In the past, the Federal Reserve was much more politically
affiliated than it is today, so past presidents were able to lean
on their chairman for a little help.
The election years of 1948 and 1956 both experienced booms,
followed by busts in the following years. Similarly, 1972
experienced a boom that was followed by a long period of
inflation.
But since the Federal Reserve is now supposed to be nonpartisan,
Thompson said he does not expect current chairman Alan Greenspan to
show any sort of party affiliation.
“I think Greenspan wants to avoid even the appearance of
supporting Bush’s re-election,” Thompson said.
Tornell also noted investors are closely watching every move the
Federal Reserve makes, so he expects the institution to be sure its
primary objective is for GDP to rise and inflation to decrease,
regardless of the political climate.
But even if Bush is unable to enlist the help of the Federal
Reserve, he still has the potential to impact the economy.
“Is Bush going to do everything that he can to be sure
we’re in the recovery phase of the economic cycle? Of course
he is; it is his responsibility as our president,” said
economics Professor Jack Hou.
In a 60 Minutes interview, journalist Bob Woodward claimed Bush
struck a deal with the Saudi royal family to lower oil prices in
the months prior to the election.
Lower oil prices would allow consumers to spend more money on
other products, therefore stimulating the economy.

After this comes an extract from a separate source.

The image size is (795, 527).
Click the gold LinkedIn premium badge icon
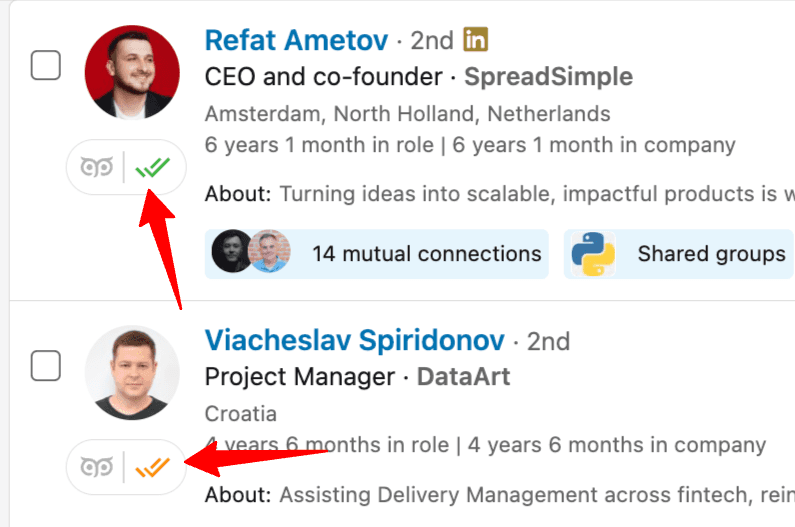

Aside from such alleged activities, Bush’s presidential
policies such as tax cuts and government spending have impacted the
economy. Tax cuts are widely believed to stimulate economic growth,
as does high government spending.
Bush has pushed for tax cuts since entering office. Largely as a
result of the wars in Iraq and Afghanistan, he has also presided
over the largest percentage increases in government spending since
the early 1980s.
The question becomes whether these policies were implemented
primarily to improve the pre-election economy, and if they will
later complete the political business cycle theory by resulting in
a bust.
“The concept of Bush engineering a political business
cycle has a lot of smoke, but I don’t see any fire behind the
smoke,” Hou said.
Most people seem to think the tax cuts were designed to affect
the election overall, not just the months before the election, and
will continue to have a positive effect. As for increased spending,
the deficit has the potential to hurt the economy, but many expect
it to shrink as tax revenues increase.
Therefore, instead of expecting a boom in 2004 followed by a
bust in 2005, many economists expect a steady expansion throughout
both years.
“If this year is good, next year is also going to be
good,” Tornell said.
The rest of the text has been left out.